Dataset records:

___

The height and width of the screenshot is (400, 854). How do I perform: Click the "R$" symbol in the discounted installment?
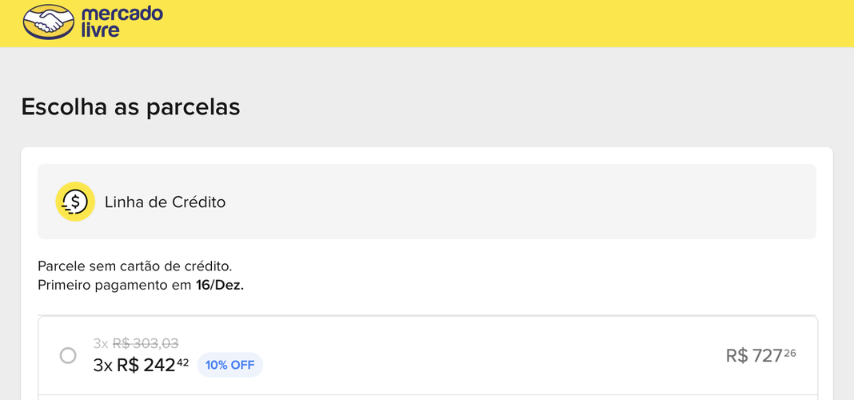coord(127,366)
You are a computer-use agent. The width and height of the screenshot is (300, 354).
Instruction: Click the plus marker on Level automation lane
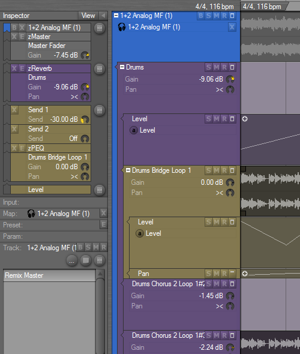(x=245, y=119)

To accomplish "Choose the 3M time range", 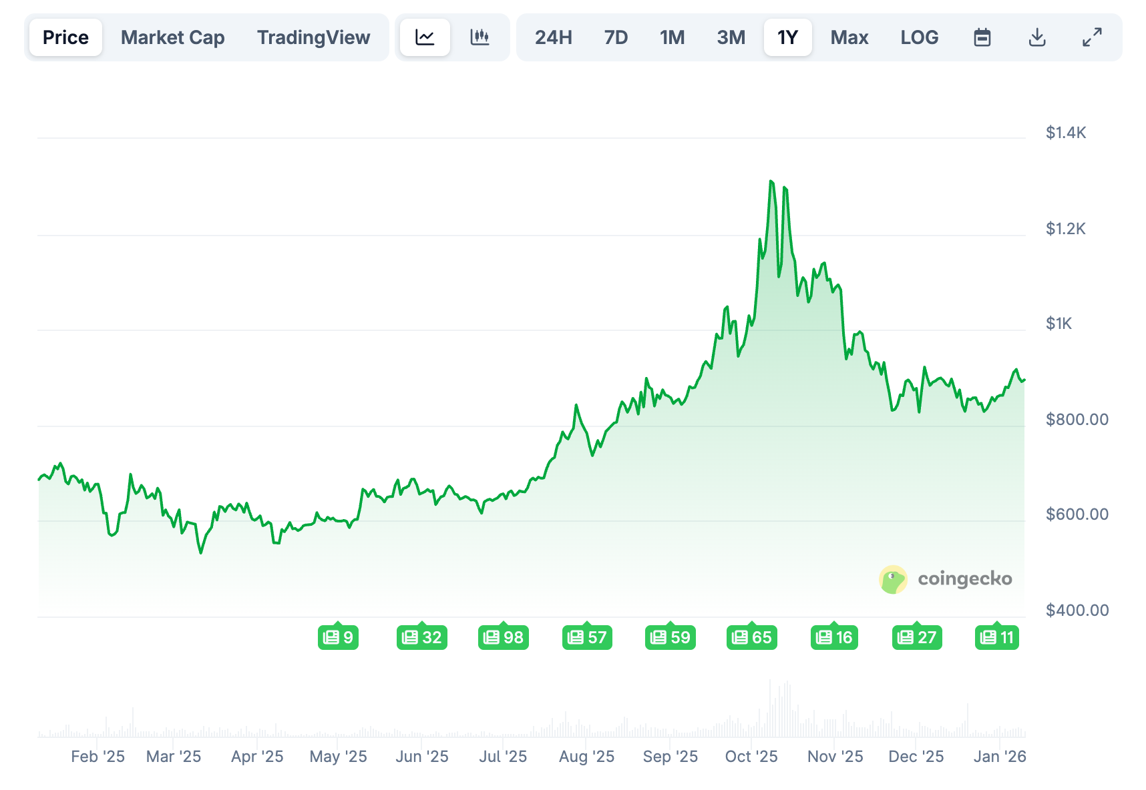I will 731,37.
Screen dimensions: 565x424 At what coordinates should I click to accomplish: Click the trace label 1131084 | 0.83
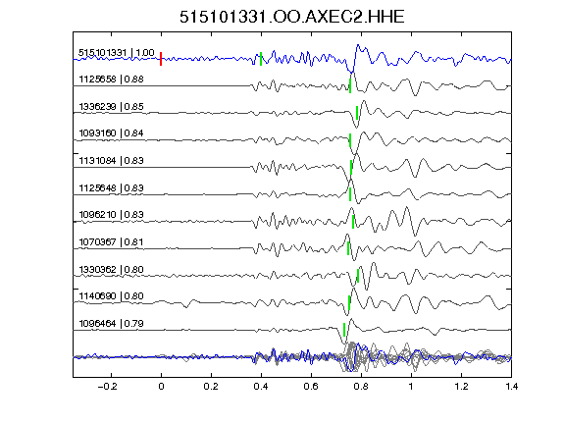pyautogui.click(x=112, y=160)
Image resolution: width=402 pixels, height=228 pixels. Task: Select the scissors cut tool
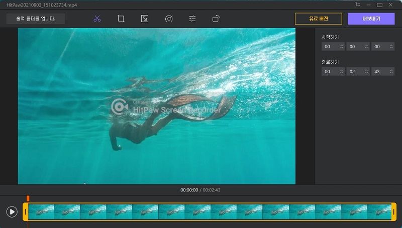(x=97, y=19)
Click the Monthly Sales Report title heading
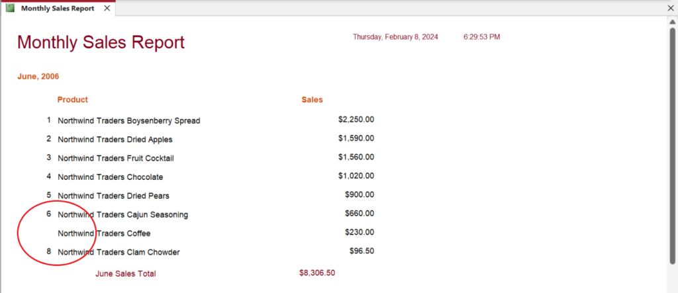678x293 pixels. click(101, 42)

___

*What to do*
Your task is to return the lines above, from the first one up to and including the line containing "You are a computer-use", minus any pictures.

*Solution to the exercise*
The height and width of the screenshot is (400, 854). How do I perform: Click the "R$" symbol in the discounted installment?
coord(127,366)
You are a computer-use agent. The width and height of the screenshot is (300, 354).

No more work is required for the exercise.